Fig. 4: PRSS35 inhibits HCC development by suppressing CXCL2-mediated neutrophil NETs formation.

a–e Hepa1-6 cells stably expressing EV, mCXCL2, Flag-mPRSS35, or mCXCL2 plus Flag-mPRSS35 were injected subcutaneously into C57BL/6J mice. a Tumor growth was measured starting from 15 days after inoculation (n = 5 biological replicates). b Western blot analysis of mCXCL2, Flag-mPRSS5 and H3Cit protein levels in tumor lysates. Ponceau staining and β-actin served as a loading control. c Tumors were extracted at the end of the experiment. The frequency of neutrophil in tumors was detected by Flow cytometry (n = 5 biological replicates). d Serum NETs levels were measured by MPO–DNA ELISA kit. e Representative IHC images (left panel) and quantification (right panel) of neutrophil in the tumor (n = 5 biological replicates). f, g Plasmids expressing YAP-5SA alone or YAP-5SA plus mCXCL2 shRNAs together with plasmids expressing PB transposase were delivered into mPRSS35-KO or WT C57BL/6J mice by hydrodynamic injection.
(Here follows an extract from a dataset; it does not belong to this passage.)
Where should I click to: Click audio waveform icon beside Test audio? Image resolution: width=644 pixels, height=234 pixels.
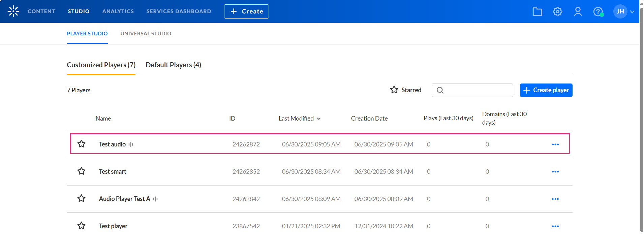pos(131,144)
YAP-5SA induced liver tumorigenesis was analyzed approximately 100 days after injection. f Liver/body weight ratios were measured at the end of the experiment (n = 5 biological replicates). g The frequency of neutrophil in livers was detected by Flow cytometry (n = 5 biological replicates). h–k Hepa1-6 cells stably expressing EV or Flag-mPRSS35 were injected subcutaneously into C57BL/6J mice, followed by intratumor and peritumoral injection of Ly6G antibody or IgG antibody nine days later. h Tumor growth was measured starting from 15 days after inoculation (n = 5 biological replicates). i Tumors were extracted at the end of the experiment. The frequency of neutrophil in tumors was detected by Flow cytometry (n = 5 biological replicates). j Western blot analysis of mCXCL2, Flag-tag and H3Cit proteins in tumor lysates. Ponceau staining and β-actin served as a loading control. k Serum NETs levels were measured by MPO–DNA ELISA kit (n = 5 biological replicates). Data are presented as the mean ± s.d. (a, c–i, k). Statistical significance was determined by two-way ANOVA (a, c–i, k). The blotting experiments were repeated at least three times with biological replicates (b, j). Source data are provided as a Source Data file.